Il est important que les Africains s’intéressent déjà l’IA. Car si vous êtes intéressé, vous veillerez de sorte à être inclus dans l’IA. Ce qui fait que les africains sont faiblement représentés c’est souvent nous ne sommes pas inclus dans certains projets IA.

Quand vous n’êtes pas inclus dans un projet, on ne peut pas tenir compte de vos besoins. Mais si vous êtes inclus dans un projet, mais que vous n’êtes pas fortement représentés non plus, on ne peut pas répondre correctement à vos besoins.

Imaginez que vous êtes inclus dans un projet, et que vous soyez la seule personne à avoir une maladie donnée, au milieu d’un milliard de personnes, on ne peut pas prendre compte de votre intérêt seul au dépends du reste de la population.

Mais si vous êtes fortement représentée je pense que cela sera plus facile et vos besoins seront peut-être satisfaits. Je dis aussi que pour répondre à nos besoins, nous devons vraiment travailler à changer nos mentalités parce que c’est souvent aussi un problème chez nous, de ne pas essayer de comprendre les choses avant de les adopter ou de les refuser. 

Par exemple, c’est le cas avec le paracétamol. Les gens en prennent parce qu’ils ont mal à la tête. Mais, ils ne savent pas que l’excès du paracétamol peut donner une insuffisance hépatique, tout ça du fait de l’ignorance.

Quelques exemples d’IA qui ont déjà faits leur preuve ?

On a Mirai qui est un outil de détection du cancer du sein qui permet de prédire si un patient est susceptible de développer un cancer du sein dans un délai de cinq ans.

On a une IA qui a été développée par le MIT basée sur la prévention des caillots sanguins et des attaques cérébrales en identifiant les patients présentant un risque de fibrillation atriale. La fibrillation atriale est une activité électrique anormale de façon simple est responsable jusqu’à 25% des Accident Vasculaires Cérébrales, en augmentant le risque des augmentations de formation de caillots sanguins

Au Burkina Faso, nous avons l’usage de l’IA dans la Radiothérapie pour un traitement plus précis.  
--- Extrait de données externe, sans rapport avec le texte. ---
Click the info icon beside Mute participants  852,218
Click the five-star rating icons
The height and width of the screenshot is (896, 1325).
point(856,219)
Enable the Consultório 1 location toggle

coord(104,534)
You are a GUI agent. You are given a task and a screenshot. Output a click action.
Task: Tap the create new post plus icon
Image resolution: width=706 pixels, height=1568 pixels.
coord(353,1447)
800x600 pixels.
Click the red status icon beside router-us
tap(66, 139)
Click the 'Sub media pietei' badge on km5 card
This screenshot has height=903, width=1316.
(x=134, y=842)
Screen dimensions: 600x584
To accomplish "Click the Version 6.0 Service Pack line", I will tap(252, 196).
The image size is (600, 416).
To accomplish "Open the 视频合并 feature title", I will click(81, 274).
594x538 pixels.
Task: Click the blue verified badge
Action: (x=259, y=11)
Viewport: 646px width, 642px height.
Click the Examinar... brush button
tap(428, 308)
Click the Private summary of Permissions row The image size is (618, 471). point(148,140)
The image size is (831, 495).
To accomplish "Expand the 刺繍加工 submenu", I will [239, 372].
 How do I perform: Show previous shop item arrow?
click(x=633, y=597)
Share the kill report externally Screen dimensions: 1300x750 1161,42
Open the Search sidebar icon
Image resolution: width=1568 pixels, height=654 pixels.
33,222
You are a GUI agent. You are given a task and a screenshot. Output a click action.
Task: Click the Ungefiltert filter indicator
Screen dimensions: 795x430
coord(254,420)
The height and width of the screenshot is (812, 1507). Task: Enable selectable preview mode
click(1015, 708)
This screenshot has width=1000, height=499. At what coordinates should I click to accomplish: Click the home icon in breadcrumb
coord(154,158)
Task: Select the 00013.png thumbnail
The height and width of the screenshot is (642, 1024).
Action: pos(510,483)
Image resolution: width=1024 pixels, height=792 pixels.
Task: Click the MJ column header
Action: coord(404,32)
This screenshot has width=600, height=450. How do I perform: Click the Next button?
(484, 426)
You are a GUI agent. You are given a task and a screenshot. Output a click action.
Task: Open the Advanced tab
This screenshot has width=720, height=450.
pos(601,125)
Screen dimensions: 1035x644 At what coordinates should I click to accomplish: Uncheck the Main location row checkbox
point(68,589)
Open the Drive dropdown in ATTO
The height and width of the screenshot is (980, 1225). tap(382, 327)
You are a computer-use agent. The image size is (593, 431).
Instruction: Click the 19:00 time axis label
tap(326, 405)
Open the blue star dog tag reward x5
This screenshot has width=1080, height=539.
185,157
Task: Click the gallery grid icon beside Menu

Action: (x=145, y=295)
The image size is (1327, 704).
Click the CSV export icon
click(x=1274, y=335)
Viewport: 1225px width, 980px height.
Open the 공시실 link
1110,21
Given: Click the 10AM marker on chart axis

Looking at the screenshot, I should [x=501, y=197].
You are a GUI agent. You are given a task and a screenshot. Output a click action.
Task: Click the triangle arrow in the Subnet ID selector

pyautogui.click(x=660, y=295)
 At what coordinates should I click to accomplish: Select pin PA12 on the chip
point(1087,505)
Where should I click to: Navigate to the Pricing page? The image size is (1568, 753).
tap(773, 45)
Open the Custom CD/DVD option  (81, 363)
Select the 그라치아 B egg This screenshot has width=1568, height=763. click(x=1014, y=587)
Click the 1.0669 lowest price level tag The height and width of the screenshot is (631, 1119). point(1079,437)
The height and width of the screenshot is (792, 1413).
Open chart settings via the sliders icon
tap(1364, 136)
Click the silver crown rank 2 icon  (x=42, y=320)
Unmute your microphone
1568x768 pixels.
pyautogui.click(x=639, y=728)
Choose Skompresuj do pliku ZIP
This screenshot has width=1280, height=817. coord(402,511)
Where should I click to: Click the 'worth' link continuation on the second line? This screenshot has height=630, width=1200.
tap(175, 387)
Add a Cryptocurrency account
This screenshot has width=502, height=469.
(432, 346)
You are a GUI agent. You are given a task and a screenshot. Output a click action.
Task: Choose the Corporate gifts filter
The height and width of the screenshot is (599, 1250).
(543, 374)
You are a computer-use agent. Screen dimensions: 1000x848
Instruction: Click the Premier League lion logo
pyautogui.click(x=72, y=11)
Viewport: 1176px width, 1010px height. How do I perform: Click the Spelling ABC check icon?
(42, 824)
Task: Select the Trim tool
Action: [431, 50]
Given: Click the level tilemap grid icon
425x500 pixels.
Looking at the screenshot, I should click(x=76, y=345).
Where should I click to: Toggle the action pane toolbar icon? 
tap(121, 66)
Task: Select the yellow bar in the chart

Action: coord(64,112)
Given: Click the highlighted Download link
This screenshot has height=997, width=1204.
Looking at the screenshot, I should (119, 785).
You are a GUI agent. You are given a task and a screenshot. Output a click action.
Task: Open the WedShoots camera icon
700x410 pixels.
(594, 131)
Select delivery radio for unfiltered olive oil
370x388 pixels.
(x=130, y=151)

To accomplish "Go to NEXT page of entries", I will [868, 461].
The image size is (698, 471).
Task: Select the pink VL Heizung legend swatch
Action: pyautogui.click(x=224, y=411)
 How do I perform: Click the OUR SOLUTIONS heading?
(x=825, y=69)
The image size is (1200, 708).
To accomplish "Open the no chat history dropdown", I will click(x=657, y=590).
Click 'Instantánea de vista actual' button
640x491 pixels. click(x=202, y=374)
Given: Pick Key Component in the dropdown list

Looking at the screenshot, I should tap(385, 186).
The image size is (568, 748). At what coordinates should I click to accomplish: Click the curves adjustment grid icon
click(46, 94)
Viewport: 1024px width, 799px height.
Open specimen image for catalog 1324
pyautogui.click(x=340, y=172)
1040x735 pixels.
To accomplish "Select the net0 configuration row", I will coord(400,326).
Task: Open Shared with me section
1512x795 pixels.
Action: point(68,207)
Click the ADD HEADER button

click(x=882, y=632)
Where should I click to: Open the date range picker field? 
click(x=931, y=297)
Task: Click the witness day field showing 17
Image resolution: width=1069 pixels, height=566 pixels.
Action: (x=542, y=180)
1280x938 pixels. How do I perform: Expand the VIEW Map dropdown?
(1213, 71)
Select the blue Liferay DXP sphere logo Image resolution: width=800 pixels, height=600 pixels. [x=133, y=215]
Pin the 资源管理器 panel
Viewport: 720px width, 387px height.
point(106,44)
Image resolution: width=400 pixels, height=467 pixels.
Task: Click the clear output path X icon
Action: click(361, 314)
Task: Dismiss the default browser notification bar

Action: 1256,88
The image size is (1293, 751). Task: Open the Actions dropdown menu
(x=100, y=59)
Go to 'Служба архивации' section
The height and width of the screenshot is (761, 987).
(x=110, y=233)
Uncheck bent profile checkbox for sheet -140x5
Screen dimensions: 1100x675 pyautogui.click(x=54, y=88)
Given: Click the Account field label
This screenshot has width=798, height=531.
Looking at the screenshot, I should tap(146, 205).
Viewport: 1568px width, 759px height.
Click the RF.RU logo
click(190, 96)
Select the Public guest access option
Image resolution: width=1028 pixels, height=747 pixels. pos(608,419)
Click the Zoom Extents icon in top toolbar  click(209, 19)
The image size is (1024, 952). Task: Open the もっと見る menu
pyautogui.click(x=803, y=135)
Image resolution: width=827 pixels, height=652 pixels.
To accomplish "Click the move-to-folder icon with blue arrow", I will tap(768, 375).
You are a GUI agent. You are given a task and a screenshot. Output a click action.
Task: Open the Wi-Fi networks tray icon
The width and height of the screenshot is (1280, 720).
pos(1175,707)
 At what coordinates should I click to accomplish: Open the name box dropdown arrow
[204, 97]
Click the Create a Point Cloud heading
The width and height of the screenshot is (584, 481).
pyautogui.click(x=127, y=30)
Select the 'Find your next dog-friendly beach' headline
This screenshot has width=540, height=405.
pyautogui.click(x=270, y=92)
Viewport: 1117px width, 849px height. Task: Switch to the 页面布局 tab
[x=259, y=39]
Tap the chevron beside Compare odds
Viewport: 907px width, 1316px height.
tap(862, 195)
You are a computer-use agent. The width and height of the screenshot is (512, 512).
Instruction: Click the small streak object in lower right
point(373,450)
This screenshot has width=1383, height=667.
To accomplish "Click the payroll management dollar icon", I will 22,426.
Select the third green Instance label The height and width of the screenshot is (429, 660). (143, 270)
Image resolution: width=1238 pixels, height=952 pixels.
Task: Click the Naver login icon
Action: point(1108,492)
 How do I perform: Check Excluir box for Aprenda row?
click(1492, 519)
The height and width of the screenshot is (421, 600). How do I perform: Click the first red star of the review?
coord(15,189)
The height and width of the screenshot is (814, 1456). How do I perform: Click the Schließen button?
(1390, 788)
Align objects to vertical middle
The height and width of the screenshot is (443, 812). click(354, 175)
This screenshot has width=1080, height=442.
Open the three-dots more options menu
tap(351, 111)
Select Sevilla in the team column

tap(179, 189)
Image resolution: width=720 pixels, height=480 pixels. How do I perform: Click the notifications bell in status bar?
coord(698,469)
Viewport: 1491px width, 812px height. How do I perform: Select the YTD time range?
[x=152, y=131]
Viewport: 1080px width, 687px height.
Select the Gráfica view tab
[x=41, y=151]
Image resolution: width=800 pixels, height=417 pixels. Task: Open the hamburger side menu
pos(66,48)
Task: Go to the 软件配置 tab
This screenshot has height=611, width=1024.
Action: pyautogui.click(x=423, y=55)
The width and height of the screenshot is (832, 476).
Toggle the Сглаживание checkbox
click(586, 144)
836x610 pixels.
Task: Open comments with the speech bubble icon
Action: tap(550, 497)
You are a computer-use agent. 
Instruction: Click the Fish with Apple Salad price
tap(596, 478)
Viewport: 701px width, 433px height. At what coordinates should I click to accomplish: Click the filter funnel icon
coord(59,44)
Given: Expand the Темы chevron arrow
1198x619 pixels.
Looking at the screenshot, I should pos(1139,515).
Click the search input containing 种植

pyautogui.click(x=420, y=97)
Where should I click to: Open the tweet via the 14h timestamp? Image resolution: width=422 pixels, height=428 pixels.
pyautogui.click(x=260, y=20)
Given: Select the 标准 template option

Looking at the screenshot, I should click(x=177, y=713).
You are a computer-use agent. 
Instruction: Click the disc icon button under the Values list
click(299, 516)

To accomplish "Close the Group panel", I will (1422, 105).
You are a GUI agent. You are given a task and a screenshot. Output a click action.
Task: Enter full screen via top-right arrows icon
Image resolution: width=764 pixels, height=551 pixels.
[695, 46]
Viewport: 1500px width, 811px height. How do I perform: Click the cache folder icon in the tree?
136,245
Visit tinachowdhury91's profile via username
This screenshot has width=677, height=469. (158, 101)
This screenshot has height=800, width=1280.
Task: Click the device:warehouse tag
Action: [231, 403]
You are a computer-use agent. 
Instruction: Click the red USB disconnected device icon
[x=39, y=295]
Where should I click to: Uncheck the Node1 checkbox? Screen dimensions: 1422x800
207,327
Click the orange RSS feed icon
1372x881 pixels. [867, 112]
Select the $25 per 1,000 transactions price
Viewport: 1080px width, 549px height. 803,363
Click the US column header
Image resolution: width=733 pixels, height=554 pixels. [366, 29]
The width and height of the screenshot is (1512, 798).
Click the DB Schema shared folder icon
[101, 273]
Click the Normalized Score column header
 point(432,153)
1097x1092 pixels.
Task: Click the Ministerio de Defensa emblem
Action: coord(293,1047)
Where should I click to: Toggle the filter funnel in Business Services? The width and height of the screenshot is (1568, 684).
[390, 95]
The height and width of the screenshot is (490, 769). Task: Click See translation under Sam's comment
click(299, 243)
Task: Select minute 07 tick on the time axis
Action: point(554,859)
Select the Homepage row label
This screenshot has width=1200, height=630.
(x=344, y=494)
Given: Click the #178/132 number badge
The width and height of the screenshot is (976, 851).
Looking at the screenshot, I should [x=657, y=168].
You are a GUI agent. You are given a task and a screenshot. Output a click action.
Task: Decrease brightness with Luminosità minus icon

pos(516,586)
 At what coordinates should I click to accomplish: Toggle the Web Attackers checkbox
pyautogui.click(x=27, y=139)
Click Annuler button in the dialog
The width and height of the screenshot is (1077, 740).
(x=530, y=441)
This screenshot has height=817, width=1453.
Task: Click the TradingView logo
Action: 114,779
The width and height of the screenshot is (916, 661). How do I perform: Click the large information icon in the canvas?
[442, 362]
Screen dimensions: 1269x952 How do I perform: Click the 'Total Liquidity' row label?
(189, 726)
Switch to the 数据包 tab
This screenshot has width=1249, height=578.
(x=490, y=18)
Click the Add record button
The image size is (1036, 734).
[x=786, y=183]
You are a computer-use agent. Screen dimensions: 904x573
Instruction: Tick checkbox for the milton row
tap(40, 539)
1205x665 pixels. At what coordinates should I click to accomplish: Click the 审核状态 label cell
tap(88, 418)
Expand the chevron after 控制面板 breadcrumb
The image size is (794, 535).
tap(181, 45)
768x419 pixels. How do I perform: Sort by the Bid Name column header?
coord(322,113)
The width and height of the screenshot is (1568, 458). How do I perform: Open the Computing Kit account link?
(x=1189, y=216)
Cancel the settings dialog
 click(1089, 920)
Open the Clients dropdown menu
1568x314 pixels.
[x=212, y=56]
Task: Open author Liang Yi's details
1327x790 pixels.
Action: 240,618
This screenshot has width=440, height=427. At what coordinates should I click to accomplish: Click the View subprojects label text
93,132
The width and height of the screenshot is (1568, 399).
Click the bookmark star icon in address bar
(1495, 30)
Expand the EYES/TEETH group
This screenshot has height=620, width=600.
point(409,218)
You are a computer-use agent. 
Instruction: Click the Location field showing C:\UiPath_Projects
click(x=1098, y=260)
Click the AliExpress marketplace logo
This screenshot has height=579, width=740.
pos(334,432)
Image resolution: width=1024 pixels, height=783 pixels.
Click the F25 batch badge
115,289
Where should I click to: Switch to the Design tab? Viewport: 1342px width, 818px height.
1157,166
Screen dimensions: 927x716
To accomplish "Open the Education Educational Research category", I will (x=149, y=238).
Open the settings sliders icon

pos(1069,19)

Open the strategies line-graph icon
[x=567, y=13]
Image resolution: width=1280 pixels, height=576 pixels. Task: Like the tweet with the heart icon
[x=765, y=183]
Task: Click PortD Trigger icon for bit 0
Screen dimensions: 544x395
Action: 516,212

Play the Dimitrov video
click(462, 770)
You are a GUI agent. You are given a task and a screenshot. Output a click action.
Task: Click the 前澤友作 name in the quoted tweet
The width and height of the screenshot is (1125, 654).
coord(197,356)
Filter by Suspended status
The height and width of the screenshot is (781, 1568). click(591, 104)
Il y a aussi AgenT qui permet de diagnostiquer et détecter la maladie d’Alzheimer 20 ans avant que cela ne déclenche. Tout cela permet de prendre des bonnes mesures d’hygiène pour pouvoir contrer la maladie.  

Qu’avez-vous à ajouter pour finir cet entretien ?

Je suis très content que votre média s’intéresse à ce type d’initiative bien vrai que nous fassions des conférences, si les médias ne s’y intéressent pas et ne partagent pas ce que nous faisons, l’information n’ira nulle part. Par exemple, beaucoup ne savent pas que la radiothérapie existe au Burkina Faso.

Et quand on parle de radiothérapie, beaucoup confondent avec la radiologie. Pourtant à la différence de la radiologie conventionnelle elle intervient dans la prise en charge du cancer. Aussi la prise en charge du cancer du col de l’utérus par la radiothérapie est gratuite au Burkina Faso pour les nationaux. Mais beaucoup ne le savent pas, pensant que cela n’est disponible qu’à l’extérieur.

Pourtant nous avons un centre au Centre Hospitalier Universitaire de Bogodogo, deux autres en cours d’ouverture à Centre Hospitalier Universitaire de Tengandogo et à Bobo-Dioulasso. Tout cela pour vous dire merci pour ce que vous faites dans la vulgarisation de l’information scientifique et l’instruction des populations aux nouvelles technologies telles que l’IA, et pour votre intérêt pour la Semaine de de l’Intelligence Artificielle et des technologies émergentes SEINAR.